7. The method according to claim 6, wherein the adjusting the VR environment, or the rendering of the VR environment by the VR device, comprises:

rotating the VR environment including the avatar relative to the camera, or

repositioning the avatar in the VR environment.

8. The method according to claim 1, wherein each of the plurality of remote users is represented in the VR environment by a respective one of a plurality of avatars, and wherein the identifying the target user is performed in the VR environment on the basis of the avatars of the remote users.

9. The method according to claim 8, wherein the identifying the target user comprises at least one of:

determining relative positions and/or relative orientations of the each of the plurality of avatars with respect to an avatar or virtual viewpoint of the local user in the VR environment, and identifying an avatar representing the target user based on the relative positions and/or the relative orientations; and

receiving a selection of at least one of the avatars from the local user.

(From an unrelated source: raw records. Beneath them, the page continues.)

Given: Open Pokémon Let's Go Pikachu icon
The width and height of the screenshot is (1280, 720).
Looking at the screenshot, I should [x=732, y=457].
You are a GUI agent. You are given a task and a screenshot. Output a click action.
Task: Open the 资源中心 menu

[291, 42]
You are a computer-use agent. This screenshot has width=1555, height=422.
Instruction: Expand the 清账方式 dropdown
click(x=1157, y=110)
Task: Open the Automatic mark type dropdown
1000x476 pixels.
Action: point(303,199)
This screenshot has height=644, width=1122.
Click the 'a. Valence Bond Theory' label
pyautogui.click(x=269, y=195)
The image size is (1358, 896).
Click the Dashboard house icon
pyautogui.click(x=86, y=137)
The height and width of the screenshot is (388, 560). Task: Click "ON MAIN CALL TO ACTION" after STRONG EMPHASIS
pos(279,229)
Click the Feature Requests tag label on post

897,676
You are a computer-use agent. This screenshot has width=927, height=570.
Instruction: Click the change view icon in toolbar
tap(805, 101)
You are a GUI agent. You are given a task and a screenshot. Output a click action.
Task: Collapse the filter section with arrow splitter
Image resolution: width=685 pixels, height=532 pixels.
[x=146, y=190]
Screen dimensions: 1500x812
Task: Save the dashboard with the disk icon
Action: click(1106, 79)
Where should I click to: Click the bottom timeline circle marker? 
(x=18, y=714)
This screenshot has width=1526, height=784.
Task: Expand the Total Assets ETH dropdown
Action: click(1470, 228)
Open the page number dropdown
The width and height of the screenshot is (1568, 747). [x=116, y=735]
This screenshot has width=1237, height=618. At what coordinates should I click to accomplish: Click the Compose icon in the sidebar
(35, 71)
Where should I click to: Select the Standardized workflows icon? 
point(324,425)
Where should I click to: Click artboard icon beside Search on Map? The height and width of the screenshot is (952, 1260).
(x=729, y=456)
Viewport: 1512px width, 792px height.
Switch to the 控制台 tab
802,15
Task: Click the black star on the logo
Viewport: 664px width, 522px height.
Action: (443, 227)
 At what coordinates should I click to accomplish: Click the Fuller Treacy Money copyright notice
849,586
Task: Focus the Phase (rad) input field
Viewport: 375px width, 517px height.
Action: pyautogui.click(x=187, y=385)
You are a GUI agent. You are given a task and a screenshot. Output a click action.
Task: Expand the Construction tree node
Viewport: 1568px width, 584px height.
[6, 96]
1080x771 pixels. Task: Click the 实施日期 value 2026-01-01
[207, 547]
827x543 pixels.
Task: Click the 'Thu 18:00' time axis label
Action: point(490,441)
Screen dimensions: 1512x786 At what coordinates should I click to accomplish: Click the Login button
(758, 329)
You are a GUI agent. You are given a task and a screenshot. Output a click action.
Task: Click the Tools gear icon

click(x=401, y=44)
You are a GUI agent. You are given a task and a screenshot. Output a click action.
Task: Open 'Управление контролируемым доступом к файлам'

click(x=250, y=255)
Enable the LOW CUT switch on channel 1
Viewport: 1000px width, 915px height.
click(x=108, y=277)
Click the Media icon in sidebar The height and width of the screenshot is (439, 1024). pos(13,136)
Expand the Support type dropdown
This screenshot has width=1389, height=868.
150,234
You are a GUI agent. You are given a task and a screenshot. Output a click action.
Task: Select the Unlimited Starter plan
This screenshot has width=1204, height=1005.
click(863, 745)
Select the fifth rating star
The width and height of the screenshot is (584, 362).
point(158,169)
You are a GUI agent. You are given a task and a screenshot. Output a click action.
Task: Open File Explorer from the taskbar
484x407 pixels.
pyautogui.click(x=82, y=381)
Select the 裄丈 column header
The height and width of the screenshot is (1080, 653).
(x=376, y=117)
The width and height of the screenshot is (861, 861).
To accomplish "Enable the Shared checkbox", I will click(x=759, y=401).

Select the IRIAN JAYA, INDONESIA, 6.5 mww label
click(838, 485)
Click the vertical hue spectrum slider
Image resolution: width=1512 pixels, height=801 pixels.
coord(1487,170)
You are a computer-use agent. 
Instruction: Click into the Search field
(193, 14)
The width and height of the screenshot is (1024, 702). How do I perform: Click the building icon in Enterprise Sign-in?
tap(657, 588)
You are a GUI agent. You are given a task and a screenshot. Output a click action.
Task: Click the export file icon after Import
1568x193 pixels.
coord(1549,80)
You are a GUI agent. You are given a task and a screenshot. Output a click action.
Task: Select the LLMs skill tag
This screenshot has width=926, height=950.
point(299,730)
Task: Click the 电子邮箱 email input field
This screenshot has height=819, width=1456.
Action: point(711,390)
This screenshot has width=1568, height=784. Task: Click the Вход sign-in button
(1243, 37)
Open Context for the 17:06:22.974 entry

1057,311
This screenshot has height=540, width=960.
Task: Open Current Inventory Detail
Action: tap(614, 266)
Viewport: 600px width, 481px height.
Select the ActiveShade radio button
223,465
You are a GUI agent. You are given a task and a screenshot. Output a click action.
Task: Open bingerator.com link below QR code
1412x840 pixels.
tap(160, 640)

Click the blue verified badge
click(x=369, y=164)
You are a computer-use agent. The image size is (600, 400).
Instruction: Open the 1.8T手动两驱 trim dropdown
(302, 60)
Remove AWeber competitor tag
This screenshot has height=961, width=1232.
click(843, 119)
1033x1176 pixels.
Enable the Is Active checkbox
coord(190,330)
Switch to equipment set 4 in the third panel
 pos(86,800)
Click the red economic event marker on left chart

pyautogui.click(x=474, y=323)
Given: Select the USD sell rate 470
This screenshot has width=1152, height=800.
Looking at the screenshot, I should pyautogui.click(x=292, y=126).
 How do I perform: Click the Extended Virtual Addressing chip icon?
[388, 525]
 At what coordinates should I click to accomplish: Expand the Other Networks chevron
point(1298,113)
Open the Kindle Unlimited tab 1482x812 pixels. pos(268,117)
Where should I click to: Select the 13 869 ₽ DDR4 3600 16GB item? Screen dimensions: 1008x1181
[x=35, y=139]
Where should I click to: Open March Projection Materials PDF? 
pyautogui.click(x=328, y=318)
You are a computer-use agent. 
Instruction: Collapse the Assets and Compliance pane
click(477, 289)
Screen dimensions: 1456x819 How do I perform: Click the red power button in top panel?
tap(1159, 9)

10. The method according to claim 9, wherein the identifying the avatar representing the target user comprises at least one of:

determining, based on the relative orientations, which one of the plurality of avatars the avatar or virtual viewpoint of the local user is facing; and

determining, based on the relative positions, which one of the plurality of avatars is nearest to the avatar or virtual viewpoint of the local user.

11. The method according to claim 9 or 10, wherein the receiving the selection of at least one of the avatars from the local user comprises:

enabling the local user to rotate the VR environment relative to the camera or rotate the plurality of avatars in the VR environment; and

after said rotating, identifying the avatar which most faces the avatar or virtual viewpoint of the local user in the VR environment as representing the selection.

12. A non-transitory computer-readable medium comprising a computer program, the computer program comprising instructions to cause a processor system to perform the method according to claim 1.

13. A non-transitory computer-readable medium comprising signalling information for use by a communication device, wherein the communication device is configured to render video associated with multiuser communication in a Virtual Reality [VR] environment based on the signalling information, the signalling information being indicative of whether the communication device is addressed by the multiuser communication in the VR environment.

14. A system for facilitating multiuser communication in a Virtual Reality [VR] environment, wherein the multiuser communication is based on:

a VR device configured to render the VR environment to a local user,

wherein the system comprises:

a first processor configured to detect communication, or an intent of communication, from the local user to at least one of the plurality of remote users so as to identify a target user and thereby a target communication device of the target user;

a second processor configured to differently generate the communication data for a) the target communication device, and b) other remote communication devices of other remote users, to signal whether a particular remote communication device is addressed by the communication.

15. A server configured as host of a Virtual Reality [VR] environment, wherein the server comprises at least one of: the first processor and the second processor, of the system of claim 14.

16. A Virtual Reality [VR] device configured to render a VR environment, wherein the VR device comprises at least one of: the first processor and the second processor, of the system of claim 14.

17. A communication device comprising:

an input interface configured to receive communication data representing communication in a Virtual Reality [VR] environment, the communication data comprising video and signalling information indicative of whether the communication device is addressed by communication in the VR environment; and

a display processor configured to effect a different visual rendering, e.g., of the video, based on whether the signalling information is indicative of that the communication device is addressed by the communication from the VR device.